● Assignment 1: In the aged care article, rewrite the passage starting at "The group is" and ending at "Lyne in NSW.", changing "small margin" to "narrow margin".
● Assignment 2: According to the aged care article, by how many votes does Bridget Archer hold the seat of Bass?

Given passage Start Marker

Aged care providers want sector overhauled

·2-min read

Transforming the aged sector so older Australians receive appropriate support and care is the driving force behind a new industry alliance urging for reform.

The Australian Aged Care Collaboration alliance represents more than 1000 organisations that deliver the majority of government-subsidised aged care services to more than 1.3 million people.

The group has launched a campaign ahead of the aged care royal commission's final report, which is due on February 26.

The interim report described Australia's aged care system as a shocking tale of neglect, which fails to meet the needs of older and often very often vulnerable people.

The commissioners said aged care services were underfunded, did not deliver uniformly safe and quality care for older people, and were unkind and uncaring towards them

AACC spokeswoman Patricia Sparrow says the final report cannot be met with inaction.

"Australia currently spends about half of what other comparable countries do on looking after their most vulnerable older citizens," she said.

"Enough is enough - Australia should no longer accept the drip-feed of piecemeal rescue packages and ad hoc changes."

The group is targeting the campaign at federal electorates with the most older Australians, and that are held by their current member of parliament by a small margin.

Liberal MP Bridget Archer's Tasmanian electorate of Bass is ranked number 28 for the proportion of older Australians, but she holds the seat by a margin of only 563 votes on a two-party preferred basis.

The seat with the oldest population in Australia is Lyne in NSW.

It's currently represented by Nationals MP David Gillespie and is considered a safe seat for the party to continue winning.

The second oldest is Gilmore in NSW, held by Labor's Fiona Phillips by a small margin.

The federal government's handling of the aged care sector has come under criticism during the coronavirus pandemic, with 685 residents dying after becoming infected.

Given passage End Marker
Data to examine Start Marker

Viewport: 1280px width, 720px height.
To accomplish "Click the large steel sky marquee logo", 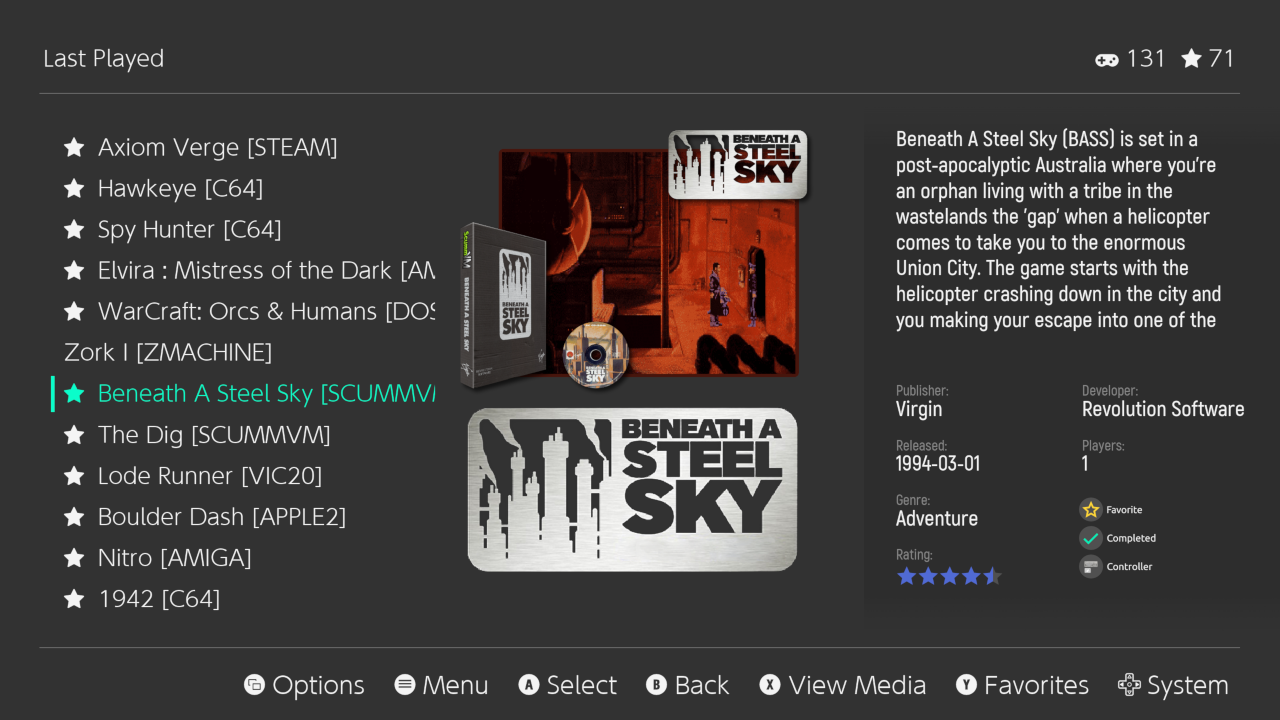I will click(632, 490).
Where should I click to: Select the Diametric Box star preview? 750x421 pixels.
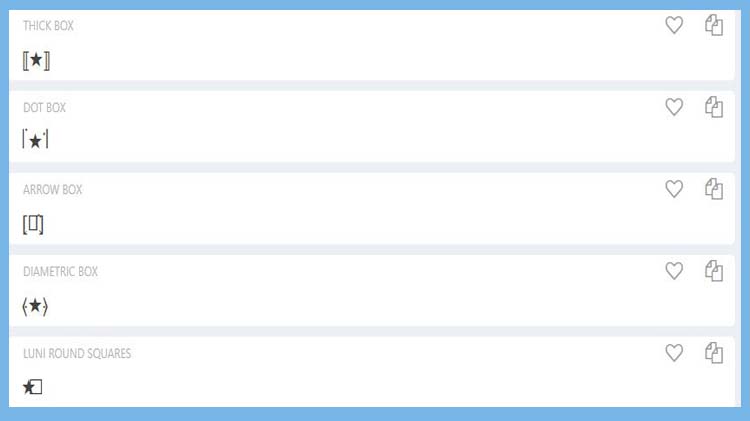point(35,306)
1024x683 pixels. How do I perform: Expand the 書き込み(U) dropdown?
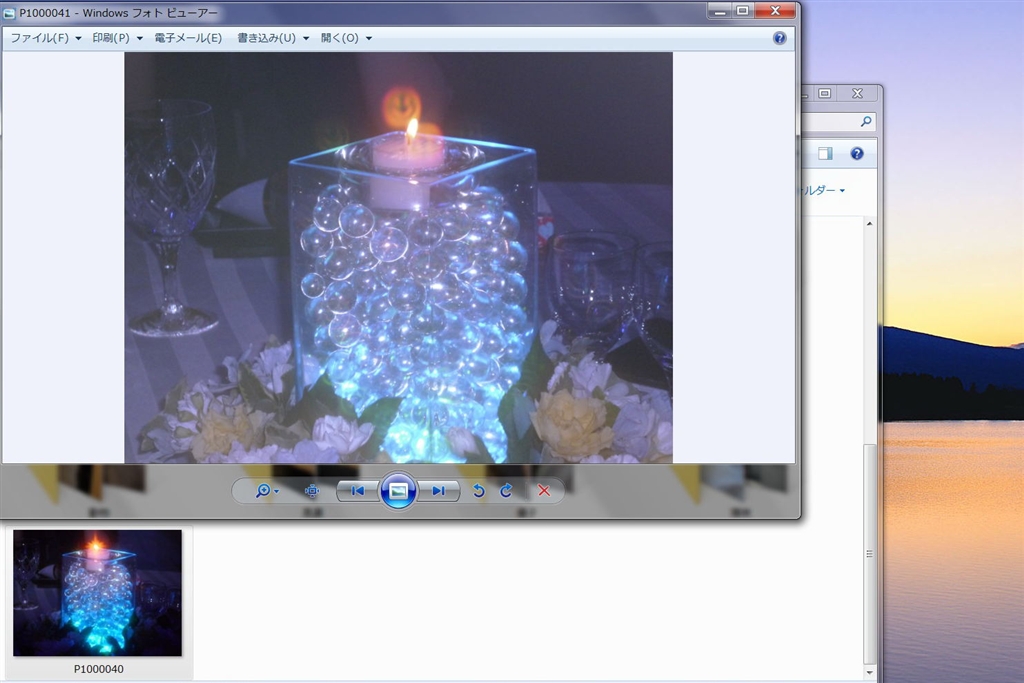coord(272,38)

Data to examine End Marker

● Answer space 1:
The group is targeting the campaign at federal electorates with the most older Australians, and that are held by their current member of parliament by a narrow margin.

Liberal MP Bridget Archer's Tasmanian electorate of Bass is ranked number 28 for the proportion of older Australians, but she holds the seat by a margin of only 563 votes on a two-party preferred basis.

The seat with the oldest population in Australia is Lyne in NSW.

● Answer space 2: 563 votes on a two-party preferred basis.